Retype every line of the material below word for word, with nothing changed.
-- START EXTRACTED DATA --
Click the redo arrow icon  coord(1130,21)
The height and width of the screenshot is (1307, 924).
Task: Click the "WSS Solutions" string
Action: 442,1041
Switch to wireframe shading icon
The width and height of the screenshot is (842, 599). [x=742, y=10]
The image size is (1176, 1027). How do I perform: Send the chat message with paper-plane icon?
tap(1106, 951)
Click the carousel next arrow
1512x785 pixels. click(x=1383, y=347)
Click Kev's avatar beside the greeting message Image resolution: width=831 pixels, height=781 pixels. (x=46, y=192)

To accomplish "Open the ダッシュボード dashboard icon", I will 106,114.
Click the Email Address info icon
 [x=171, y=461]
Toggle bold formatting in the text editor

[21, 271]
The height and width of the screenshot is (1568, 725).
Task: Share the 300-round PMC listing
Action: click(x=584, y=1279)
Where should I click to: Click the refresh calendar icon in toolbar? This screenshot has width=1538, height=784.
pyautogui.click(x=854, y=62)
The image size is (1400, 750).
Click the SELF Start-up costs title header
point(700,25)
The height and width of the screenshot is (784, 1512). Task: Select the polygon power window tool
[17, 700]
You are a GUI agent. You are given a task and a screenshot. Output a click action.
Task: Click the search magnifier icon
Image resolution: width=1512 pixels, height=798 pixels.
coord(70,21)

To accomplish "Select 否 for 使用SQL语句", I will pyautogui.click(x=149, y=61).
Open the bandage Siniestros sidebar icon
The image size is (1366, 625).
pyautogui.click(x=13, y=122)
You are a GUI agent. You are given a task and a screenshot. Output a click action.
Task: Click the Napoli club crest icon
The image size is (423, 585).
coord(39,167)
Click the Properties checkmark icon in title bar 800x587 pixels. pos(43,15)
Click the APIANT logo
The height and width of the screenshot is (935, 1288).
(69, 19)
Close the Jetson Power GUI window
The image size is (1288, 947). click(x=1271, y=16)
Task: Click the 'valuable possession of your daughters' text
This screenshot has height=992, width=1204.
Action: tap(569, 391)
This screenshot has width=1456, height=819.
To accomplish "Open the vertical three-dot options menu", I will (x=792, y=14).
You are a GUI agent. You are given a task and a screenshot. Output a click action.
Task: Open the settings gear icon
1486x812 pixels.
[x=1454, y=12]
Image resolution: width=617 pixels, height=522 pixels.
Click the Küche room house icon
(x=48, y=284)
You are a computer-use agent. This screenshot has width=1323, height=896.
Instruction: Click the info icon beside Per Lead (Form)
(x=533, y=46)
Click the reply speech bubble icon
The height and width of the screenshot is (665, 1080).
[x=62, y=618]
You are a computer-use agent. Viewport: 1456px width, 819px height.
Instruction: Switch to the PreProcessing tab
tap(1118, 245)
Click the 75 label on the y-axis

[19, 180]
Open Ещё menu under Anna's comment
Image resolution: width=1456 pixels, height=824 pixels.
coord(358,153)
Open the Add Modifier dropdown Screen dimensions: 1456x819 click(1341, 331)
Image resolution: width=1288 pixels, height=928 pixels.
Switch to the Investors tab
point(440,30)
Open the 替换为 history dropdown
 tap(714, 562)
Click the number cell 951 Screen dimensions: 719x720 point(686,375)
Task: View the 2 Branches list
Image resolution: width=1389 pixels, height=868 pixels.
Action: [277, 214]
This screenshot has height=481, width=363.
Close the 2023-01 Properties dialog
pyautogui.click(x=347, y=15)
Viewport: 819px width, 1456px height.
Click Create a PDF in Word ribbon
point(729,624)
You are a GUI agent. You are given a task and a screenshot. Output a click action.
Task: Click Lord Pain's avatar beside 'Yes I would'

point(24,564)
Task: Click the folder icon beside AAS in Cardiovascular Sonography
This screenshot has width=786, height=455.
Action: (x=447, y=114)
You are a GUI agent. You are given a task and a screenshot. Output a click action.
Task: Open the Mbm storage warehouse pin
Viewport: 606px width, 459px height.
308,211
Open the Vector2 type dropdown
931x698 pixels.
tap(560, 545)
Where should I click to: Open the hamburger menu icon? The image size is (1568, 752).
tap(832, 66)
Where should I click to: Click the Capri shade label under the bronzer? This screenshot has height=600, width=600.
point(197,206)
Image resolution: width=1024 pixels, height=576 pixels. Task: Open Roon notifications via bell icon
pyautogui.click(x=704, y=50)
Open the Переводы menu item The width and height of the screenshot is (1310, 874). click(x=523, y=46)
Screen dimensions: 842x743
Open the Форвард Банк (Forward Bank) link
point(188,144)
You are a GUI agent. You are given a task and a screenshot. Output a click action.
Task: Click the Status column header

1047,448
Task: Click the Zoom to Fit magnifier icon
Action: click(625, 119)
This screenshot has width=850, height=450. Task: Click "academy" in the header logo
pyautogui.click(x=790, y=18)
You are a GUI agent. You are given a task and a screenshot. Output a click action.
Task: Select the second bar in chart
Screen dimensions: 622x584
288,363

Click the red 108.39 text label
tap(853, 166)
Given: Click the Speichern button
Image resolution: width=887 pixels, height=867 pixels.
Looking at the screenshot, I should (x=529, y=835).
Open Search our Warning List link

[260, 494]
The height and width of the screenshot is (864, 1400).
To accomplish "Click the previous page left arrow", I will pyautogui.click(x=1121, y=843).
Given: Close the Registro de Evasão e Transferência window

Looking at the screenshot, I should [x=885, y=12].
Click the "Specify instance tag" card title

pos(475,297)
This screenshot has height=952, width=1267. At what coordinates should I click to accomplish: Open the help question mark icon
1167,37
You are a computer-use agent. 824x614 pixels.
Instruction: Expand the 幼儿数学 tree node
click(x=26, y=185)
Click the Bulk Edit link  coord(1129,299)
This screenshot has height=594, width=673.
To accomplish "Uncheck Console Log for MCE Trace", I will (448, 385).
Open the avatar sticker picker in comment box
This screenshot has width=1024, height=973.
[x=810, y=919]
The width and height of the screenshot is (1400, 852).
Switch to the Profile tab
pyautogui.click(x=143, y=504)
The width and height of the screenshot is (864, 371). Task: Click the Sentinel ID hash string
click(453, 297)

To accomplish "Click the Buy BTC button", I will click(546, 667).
-- END EXTRACTED DATA --
THE REPLY —
Click the redo arrow icon  coord(1130,21)
The height and width of the screenshot is (1307, 924).
Task: Click the "WSS Solutions" string
Action: 442,1041
Switch to wireframe shading icon
The width and height of the screenshot is (842, 599). [x=742, y=10]
The image size is (1176, 1027). How do I perform: Send the chat message with paper-plane icon?
tap(1106, 951)
Click the carousel next arrow
1512x785 pixels. click(x=1383, y=347)
Click Kev's avatar beside the greeting message Image resolution: width=831 pixels, height=781 pixels. (x=46, y=192)

To accomplish "Open the ダッシュボード dashboard icon", I will 106,114.
Click the Email Address info icon
 [x=171, y=461]
Toggle bold formatting in the text editor

[21, 271]
The height and width of the screenshot is (1568, 725).
Task: Share the 300-round PMC listing
Action: click(x=584, y=1279)
Where should I click to: Click the refresh calendar icon in toolbar? This screenshot has width=1538, height=784.
pyautogui.click(x=854, y=62)
The image size is (1400, 750).
Click the SELF Start-up costs title header
point(700,25)
The height and width of the screenshot is (784, 1512). Task: Select the polygon power window tool
[17, 700]
You are a GUI agent. You are given a task and a screenshot. Output a click action.
Task: Click the search magnifier icon
Image resolution: width=1512 pixels, height=798 pixels.
coord(70,21)

To accomplish "Select 否 for 使用SQL语句", I will pyautogui.click(x=149, y=61).
Open the bandage Siniestros sidebar icon
The image size is (1366, 625).
pyautogui.click(x=13, y=122)
You are a GUI agent. You are given a task and a screenshot. Output a click action.
Task: Click the Napoli club crest icon
The image size is (423, 585).
coord(39,167)
Click the Properties checkmark icon in title bar 800x587 pixels. pos(43,15)
Click the APIANT logo
The height and width of the screenshot is (935, 1288).
(69, 19)
Close the Jetson Power GUI window
The image size is (1288, 947). click(x=1271, y=16)
Task: Click the 'valuable possession of your daughters' text
This screenshot has height=992, width=1204.
Action: tap(569, 391)
This screenshot has width=1456, height=819.
To accomplish "Open the vertical three-dot options menu", I will (x=792, y=14).
You are a GUI agent. You are given a task and a screenshot. Output a click action.
Task: Open the settings gear icon
1486x812 pixels.
[x=1454, y=12]
Image resolution: width=617 pixels, height=522 pixels.
Click the Küche room house icon
(x=48, y=284)
You are a computer-use agent. This screenshot has width=1323, height=896.
Instruction: Click the info icon beside Per Lead (Form)
(x=533, y=46)
Click the reply speech bubble icon
The height and width of the screenshot is (665, 1080).
[x=62, y=618]
You are a computer-use agent. Viewport: 1456px width, 819px height.
Instruction: Switch to the PreProcessing tab
tap(1118, 245)
Click the 75 label on the y-axis

[19, 180]
Open Ещё menu under Anna's comment
Image resolution: width=1456 pixels, height=824 pixels.
coord(358,153)
Open the Add Modifier dropdown Screen dimensions: 1456x819 click(1341, 331)
Image resolution: width=1288 pixels, height=928 pixels.
Switch to the Investors tab
point(440,30)
Open the 替换为 history dropdown
 tap(714, 562)
Click the number cell 951 Screen dimensions: 719x720 point(686,375)
Task: View the 2 Branches list
Image resolution: width=1389 pixels, height=868 pixels.
Action: [277, 214]
This screenshot has height=481, width=363.
Close the 2023-01 Properties dialog
pyautogui.click(x=347, y=15)
Viewport: 819px width, 1456px height.
Click Create a PDF in Word ribbon
point(729,624)
You are a GUI agent. You are given a task and a screenshot. Output a click action.
Task: Click Lord Pain's avatar beside 'Yes I would'

point(24,564)
Task: Click the folder icon beside AAS in Cardiovascular Sonography
This screenshot has width=786, height=455.
Action: (x=447, y=114)
You are a GUI agent. You are given a task and a screenshot. Output a click action.
Task: Open the Mbm storage warehouse pin
Viewport: 606px width, 459px height.
308,211
Open the Vector2 type dropdown
931x698 pixels.
tap(560, 545)
Where should I click to: Open the hamburger menu icon? The image size is (1568, 752).
tap(832, 66)
Where should I click to: Click the Capri shade label under the bronzer? This screenshot has height=600, width=600.
point(197,206)
Image resolution: width=1024 pixels, height=576 pixels. Task: Open Roon notifications via bell icon
pyautogui.click(x=704, y=50)
Open the Переводы menu item The width and height of the screenshot is (1310, 874). click(x=523, y=46)
Screen dimensions: 842x743
Open the Форвард Банк (Forward Bank) link
point(188,144)
You are a GUI agent. You are given a task and a screenshot. Output a click action.
Task: Click the Status column header

1047,448
Task: Click the Zoom to Fit magnifier icon
Action: click(625, 119)
This screenshot has width=850, height=450. Task: Click "academy" in the header logo
pyautogui.click(x=790, y=18)
You are a GUI agent. You are given a task and a screenshot. Output a click action.
Task: Select the second bar in chart
Screen dimensions: 622x584
288,363

Click the red 108.39 text label
tap(853, 166)
Given: Click the Speichern button
Image resolution: width=887 pixels, height=867 pixels.
Looking at the screenshot, I should (x=529, y=835).
Open Search our Warning List link

[260, 494]
The height and width of the screenshot is (864, 1400).
To accomplish "Click the previous page left arrow", I will pyautogui.click(x=1121, y=843).
Given: Close the Registro de Evasão e Transferência window

Looking at the screenshot, I should [x=885, y=12].
Click the "Specify instance tag" card title

pos(475,297)
This screenshot has height=952, width=1267. At what coordinates should I click to accomplish: Open the help question mark icon
1167,37
You are a computer-use agent. 824x614 pixels.
Instruction: Expand the 幼儿数学 tree node
click(x=26, y=185)
Click the Bulk Edit link  coord(1129,299)
This screenshot has height=594, width=673.
To accomplish "Uncheck Console Log for MCE Trace", I will (448, 385).
Open the avatar sticker picker in comment box
This screenshot has width=1024, height=973.
[x=810, y=919]
The width and height of the screenshot is (1400, 852).
Switch to the Profile tab
pyautogui.click(x=143, y=504)
The width and height of the screenshot is (864, 371). Task: Click the Sentinel ID hash string
click(453, 297)

To accomplish "Click the Buy BTC button", I will click(546, 667).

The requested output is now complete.